The falling real minimum wage forges a pathway to poverty and inequality
At the time of the march, the federal minimum wage was $1.15, and the demand was for a $2.00 minimum.8 A full-time minimum-wage worker would have earned approximately $2,300 annually, which was not nearly enough to keep a family of four above the official poverty line of $3,130.9
Unfortunately, more than a decade passed before the minimum wage reached $2.00 (it was raised from $1.60 to $2.00 in 1974). While the nominal value—the legislated value of the minimum wage—has increased since 1963, the real value—the actual purchasing power of the minimum wage adjusted for price changes over time—has fallen. Figure A depicts changes in the nominal and real value of the minimum wage from 1960 to 2013.10
Nominal and real federal minimum wage, 1960–2013
|Nominal||Real (2013 dollars)|
Note: Real values are as of December 31 of each year, in 2013 dollars adjusted using the CPI-U-RS.
Source: Authors’ analysis of Fair Labor Standards Act and amendments
The irregularity of increases has led to lengthy spells when the real value of the wage floor fell considerably, particularly in two periods, from 1981 to 1989 and 1997 to 2007. As Figure A shows, adjusting for inflation, the current real value of the minimum wage is not near its 50-year high of $9.44 in 1968, nor is it at its low of $5.98 reached in 2006 after a decade of inaction. Given that the last increase was in 2009, the real wage floor is once again trending downward.
Figure A reports minimum wages as of December 31 for each year; thus the 1963 nominal minimum wage is reported as $1.25 because the minimum was increased from $1.15 that September. In today’s dollars the year-end 1963 wage floor is worth $8.37; thus, when changes in prices are taken into account, today’s minimum wage of $7.25 is worth less than the wage floor around the time of the march ($7.25 versus $8.37). Furthermore, had the $2.00 minimum been instituted at the time of the march, today it would be worth $13.39—a far cry from today’s $7.25.
Along with the downward trend in the real value of the minimum wage, there have been other important forces at work which have precluded many workers from sharing in the nation’s long-run prosperity. Growth in productivity—how fast and efficiently goods and services are produced—along with an expanding economic pie are vital for workers to enjoy real gains in their standard of living. Consider that since the time of the march economic output has more than tripled (Bureau of Economic Analysis, Table 1.1.6), and productivity is up about 130 percent (Mishel et al. 2012, Figure 4U)—yet so many workers still struggle. Then again, a look further back into our history clearly demonstrates two distinct periods that are key to understanding important trends that greatly affect workers today.
From 1947 through the mid-1970s, workers’ compensation and productivity grew at similar rates (Mishel 2012).11 Yes, those with the highest incomes were getting richer, but most everyone else was also doing better. This was a period of broadly based prosperity. But since then, a growing divide between productivity growth and the growth of compensation has meant that workers (especially low-wage workers) no longer share in the gains from their ever more productive labor.12 From 1973 to 2011, productivity increased by more than 80 percent, but the compensation of a typical production/nonsupervisory worker increased by less than 11 percent (Mishel et al. 2012).
◆ ◆ ◆ ◆
[Required work]
[1] List every span of years that the minimum wage text names by its starting and ending points.
[2] Answer these from the minimum wage text:
(a) What minimum wage did the march demand?
(b) What was the 50-year high in the real value of the minimum wage, and in what year was it reached?
(c) By how much did productivity increase from 1973 to 2011?
[3] Carry the minimum wage text forward from its final sentence.
The records that follow aren't needed for any of this.

[Dataset excerpts]
◆ ◆ ◆ ◆
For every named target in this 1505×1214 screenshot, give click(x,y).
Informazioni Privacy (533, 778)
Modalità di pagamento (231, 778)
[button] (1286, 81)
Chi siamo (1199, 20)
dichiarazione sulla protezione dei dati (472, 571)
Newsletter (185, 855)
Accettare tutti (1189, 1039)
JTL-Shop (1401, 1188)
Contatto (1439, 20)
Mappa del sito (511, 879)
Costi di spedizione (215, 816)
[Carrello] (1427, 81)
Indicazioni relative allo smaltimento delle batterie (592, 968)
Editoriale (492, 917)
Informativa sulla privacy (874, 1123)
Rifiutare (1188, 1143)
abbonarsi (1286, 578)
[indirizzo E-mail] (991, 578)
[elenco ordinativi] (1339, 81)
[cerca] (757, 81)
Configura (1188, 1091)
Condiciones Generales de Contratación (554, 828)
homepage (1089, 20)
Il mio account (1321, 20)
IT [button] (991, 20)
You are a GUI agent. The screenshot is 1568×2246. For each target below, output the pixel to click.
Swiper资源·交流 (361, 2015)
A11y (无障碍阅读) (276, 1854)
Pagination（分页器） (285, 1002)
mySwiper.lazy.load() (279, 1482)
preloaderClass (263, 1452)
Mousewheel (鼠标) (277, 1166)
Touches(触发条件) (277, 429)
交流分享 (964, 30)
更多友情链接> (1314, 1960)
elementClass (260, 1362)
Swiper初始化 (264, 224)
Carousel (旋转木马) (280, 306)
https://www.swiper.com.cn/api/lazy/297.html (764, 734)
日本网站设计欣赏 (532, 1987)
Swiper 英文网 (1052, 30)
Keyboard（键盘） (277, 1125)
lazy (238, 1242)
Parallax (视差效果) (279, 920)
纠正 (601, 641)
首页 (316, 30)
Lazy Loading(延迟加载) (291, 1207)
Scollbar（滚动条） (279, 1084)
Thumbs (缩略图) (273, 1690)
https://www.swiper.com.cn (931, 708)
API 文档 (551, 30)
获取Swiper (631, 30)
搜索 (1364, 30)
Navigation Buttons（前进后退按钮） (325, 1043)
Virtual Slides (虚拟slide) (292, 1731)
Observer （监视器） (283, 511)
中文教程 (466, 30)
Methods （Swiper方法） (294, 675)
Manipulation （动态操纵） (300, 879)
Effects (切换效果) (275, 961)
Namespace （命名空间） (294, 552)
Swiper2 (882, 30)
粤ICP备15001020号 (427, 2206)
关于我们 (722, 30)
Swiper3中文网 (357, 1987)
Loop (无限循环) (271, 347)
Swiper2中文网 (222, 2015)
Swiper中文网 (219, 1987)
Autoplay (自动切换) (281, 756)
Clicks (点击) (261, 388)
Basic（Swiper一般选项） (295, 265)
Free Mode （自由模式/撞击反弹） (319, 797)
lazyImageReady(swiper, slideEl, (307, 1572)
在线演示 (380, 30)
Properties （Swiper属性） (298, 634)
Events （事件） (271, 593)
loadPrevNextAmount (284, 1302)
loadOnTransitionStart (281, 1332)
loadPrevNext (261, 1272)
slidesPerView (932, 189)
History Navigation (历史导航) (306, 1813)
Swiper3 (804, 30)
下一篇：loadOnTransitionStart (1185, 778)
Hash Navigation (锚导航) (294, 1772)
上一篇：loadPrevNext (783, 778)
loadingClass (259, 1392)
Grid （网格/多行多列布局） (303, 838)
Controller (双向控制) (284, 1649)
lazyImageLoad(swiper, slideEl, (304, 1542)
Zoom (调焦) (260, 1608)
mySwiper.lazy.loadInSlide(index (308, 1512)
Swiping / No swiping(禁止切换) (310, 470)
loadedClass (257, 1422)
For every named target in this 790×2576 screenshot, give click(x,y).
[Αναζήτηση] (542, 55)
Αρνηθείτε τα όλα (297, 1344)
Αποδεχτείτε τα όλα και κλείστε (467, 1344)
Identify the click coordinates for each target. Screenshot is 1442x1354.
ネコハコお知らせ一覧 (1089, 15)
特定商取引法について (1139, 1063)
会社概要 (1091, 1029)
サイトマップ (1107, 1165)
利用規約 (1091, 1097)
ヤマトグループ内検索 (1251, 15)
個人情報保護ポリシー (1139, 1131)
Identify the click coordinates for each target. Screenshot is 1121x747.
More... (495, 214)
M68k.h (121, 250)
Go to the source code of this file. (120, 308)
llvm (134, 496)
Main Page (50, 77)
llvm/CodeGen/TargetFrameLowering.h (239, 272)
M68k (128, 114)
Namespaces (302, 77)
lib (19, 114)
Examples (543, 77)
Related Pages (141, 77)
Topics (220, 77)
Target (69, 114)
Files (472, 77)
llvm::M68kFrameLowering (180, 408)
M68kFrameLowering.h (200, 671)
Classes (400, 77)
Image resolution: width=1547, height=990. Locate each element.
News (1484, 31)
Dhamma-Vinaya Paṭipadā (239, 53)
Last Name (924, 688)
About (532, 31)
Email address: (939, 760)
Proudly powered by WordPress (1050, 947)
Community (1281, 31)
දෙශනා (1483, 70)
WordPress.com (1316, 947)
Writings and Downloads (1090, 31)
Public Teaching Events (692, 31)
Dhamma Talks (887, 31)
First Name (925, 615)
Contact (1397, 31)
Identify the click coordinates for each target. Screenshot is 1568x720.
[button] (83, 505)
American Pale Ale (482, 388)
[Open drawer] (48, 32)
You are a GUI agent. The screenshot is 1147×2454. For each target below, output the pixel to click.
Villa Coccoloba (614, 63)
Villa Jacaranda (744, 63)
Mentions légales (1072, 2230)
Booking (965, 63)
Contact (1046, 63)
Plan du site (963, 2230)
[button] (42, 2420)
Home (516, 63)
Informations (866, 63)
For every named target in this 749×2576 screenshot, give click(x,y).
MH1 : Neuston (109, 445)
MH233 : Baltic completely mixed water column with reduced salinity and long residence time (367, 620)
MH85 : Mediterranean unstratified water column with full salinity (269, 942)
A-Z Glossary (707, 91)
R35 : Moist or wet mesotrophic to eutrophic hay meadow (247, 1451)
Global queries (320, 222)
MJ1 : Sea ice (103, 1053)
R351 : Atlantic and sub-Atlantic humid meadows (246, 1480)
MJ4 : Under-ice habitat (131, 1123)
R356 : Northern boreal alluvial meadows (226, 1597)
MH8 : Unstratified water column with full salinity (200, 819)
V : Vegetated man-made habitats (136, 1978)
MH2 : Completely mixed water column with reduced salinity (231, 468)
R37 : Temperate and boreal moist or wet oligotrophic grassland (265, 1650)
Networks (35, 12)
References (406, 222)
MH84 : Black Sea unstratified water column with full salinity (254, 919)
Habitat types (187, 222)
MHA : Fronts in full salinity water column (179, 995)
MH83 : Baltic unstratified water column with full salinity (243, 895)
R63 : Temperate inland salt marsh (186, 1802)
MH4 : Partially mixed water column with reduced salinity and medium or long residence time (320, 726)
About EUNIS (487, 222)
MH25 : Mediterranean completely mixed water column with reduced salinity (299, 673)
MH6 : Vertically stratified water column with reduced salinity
◆ ◆ ◆ ◆
[Per-task outputs]
[1]
1960–2013
1981 to 1989
1997 to 2007
1947 through the mid-1970s
1973 to 2011

[2]
(a) $2.00
(b) $9.44, in 1968
(c) More than 80 percent

[3]
The growing imbalance associated with the wedge between productivity and wages has also contributed to rising economic inequality. For example, from 1973 to 2012, the wages (adjusted for inflation) paid to low-wage workers (those at the 10th percentile—which means workers who make more than 10 percent of all workers) fell by an average of 0.6 percent, and wages of the typical worker grew by just 3.4 percent. In contrast, wages of high-wage earners (workers who earned more than 95 percent of all workers) rose by 36 percent (unpublished EPI analysis of CPS ORG microdata). A strong minimum-wage policy would help to bring up the bottom and thus mitigate some of the growth of inequality.
The Great Recession and subsequent sluggish recovery with sustained high unemployment have only compounded the long-run effects of wages that have not budged for most workers and rising inequality. According to the National Employment Law Project, much of the post-recession job growth has been in low-wage occupations, while wages have dropped in low- and mid-wage occupations (National Employment Law Project 2012, 2013). These trends coincided more generally with a shift in the share of national income going to labor—it is the lowest it has been since 1966, and the share going to corporate profits is at a 63-year high (Schwartz 2013). A higher wage floor would assure that the benefits of a growing economy would be more broadly shared.
Unsurprisingly, today’s minimum wage provides even less of a safeguard against poverty than it did in 1963. In 2012, the poverty line for a family of four was $23,283 (U.S. Census Bureau 2012). Today a full-time worker making minimum wage earns about $15,000 a year.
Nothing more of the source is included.